EXERCISE DATA ::
[Start of section]

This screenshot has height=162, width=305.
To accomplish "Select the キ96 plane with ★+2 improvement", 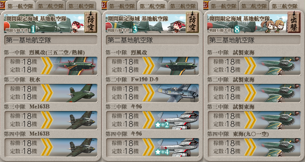I will pos(177,120).
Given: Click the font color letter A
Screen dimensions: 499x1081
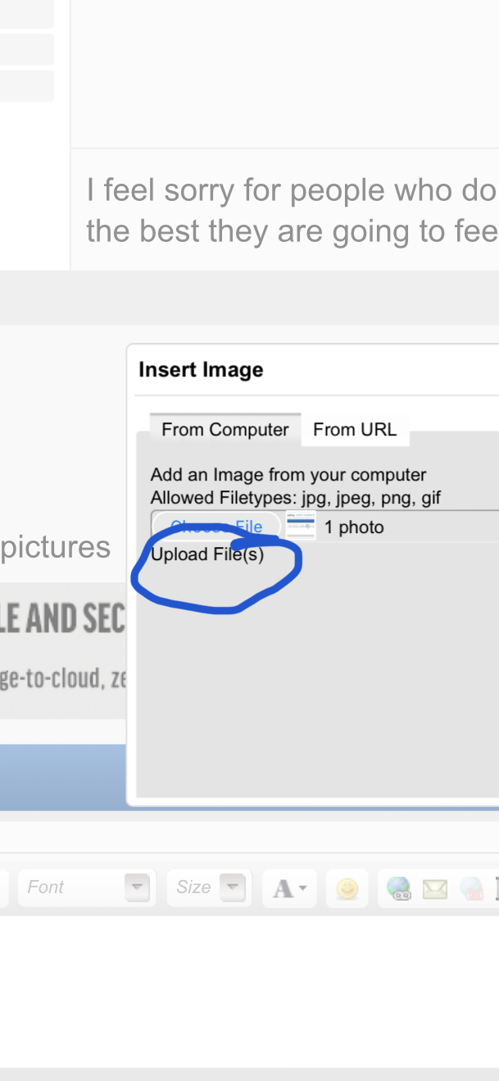Looking at the screenshot, I should (x=283, y=889).
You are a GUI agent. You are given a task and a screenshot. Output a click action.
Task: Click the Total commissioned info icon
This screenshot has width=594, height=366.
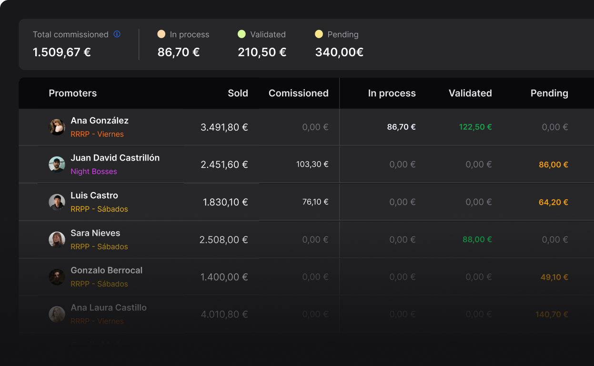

[End of section]

PROBLEM STATEMENT :: Extract only the lines from the line containing "You are a GUI" through the final line of the records; keep both ends and drop every picture.

ANSWER TO THIS PROBLEM ::
You are a GUI agent. You are given a task and a screenshot. Output a click action.
Task: Click the Total commissioned info icon
This screenshot has width=594, height=366.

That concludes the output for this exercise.